December was a record breaking month for online shopping according to stats from Experian the global information services company, who said UK shoppers spent 44.3 million hours shopping online across Christmas Eve, Christmas Day and Boxing Day. Insight from Experian Hitwise, the online competitive intelligence tool, shows that Boxing Day 2013 was the biggest and busiest day ever for online retailers in the UK.
British internet users made 129 million visits to retail websites on Boxing Day 2013, a 15 per cent year-on-year increase, making 26 December the biggest online shopping day ever.
This is more good news for UK retailers who have had a difficult few years and supports all the predictions that retailers need to offer a seamless and offline experience for shoppers. Shoppers have not given up buying but they are more demanding and discerning – and much less likely to settle for the commonplace – as many high street chains discovered last year. The high street has to deal with high fixed costs and higher labour bills, which, for example, put HMV at a competitive disadvantage.

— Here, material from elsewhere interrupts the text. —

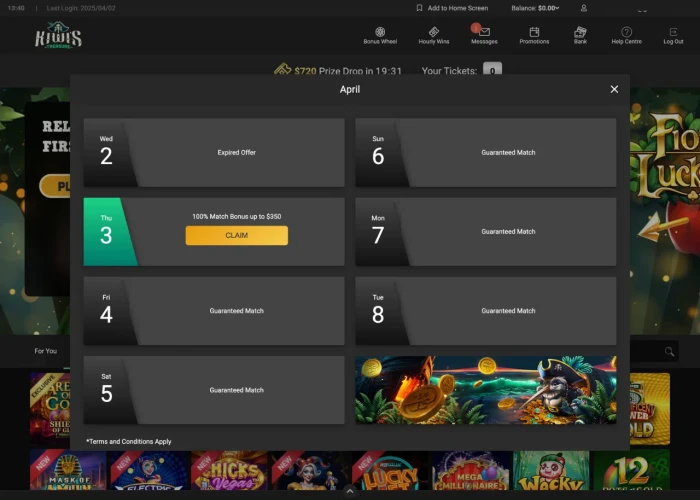The height and width of the screenshot is (500, 700).
Task: Close the April calendar popup
Action: (x=614, y=89)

Two high street chains, John Lewis and Next have already announced their December sales figures and have bucked the high street trend. John Lewis’ online sales rose by 22.6% on the same period in 2012, and accounted for almost a third of its total sales over the period. But their sales in stores were also up, by 1.2%, as shoppers were tempted to buy additional items when they went to stores to pick up goods ordered online.
At least a third of shoppers coming into stores to “click and collect” bought something else while they were there. Next’s sales from their online Directory were up 21% in the last quarter of 2013 and they said that increased confidence in online deliveries meant that more customers continued to trade with NEXT Directory right up to the weekend before Christmas.
With this evidence its highly likely that many shops will increasingly become like hubs or depots where it is convenient for people to pick up their online orders and ‘click and collect’ is growing in use.’
When it comes to purchasing products online, customers have more choices than ever. This selection has forced customers to pay more attention to whom they are buying from and the experience they have when making an online purchase. As we’ve seen, the shopping experience has become more personal and social.
The companies who master this can distinguish themselves from the rest of the pack and make strides in the e-commerce marketplace.
So with 2013 safely behind us what’s next for ecommerce ? Quite a few predictions I have seen are for big data solutions for all sizes of business and analytics of data as the amount of data increases. Engines that can automatically sift through the growing mass of data, identify issues or opportunities, and even take automated action to capitalize on those findings will be a necessity.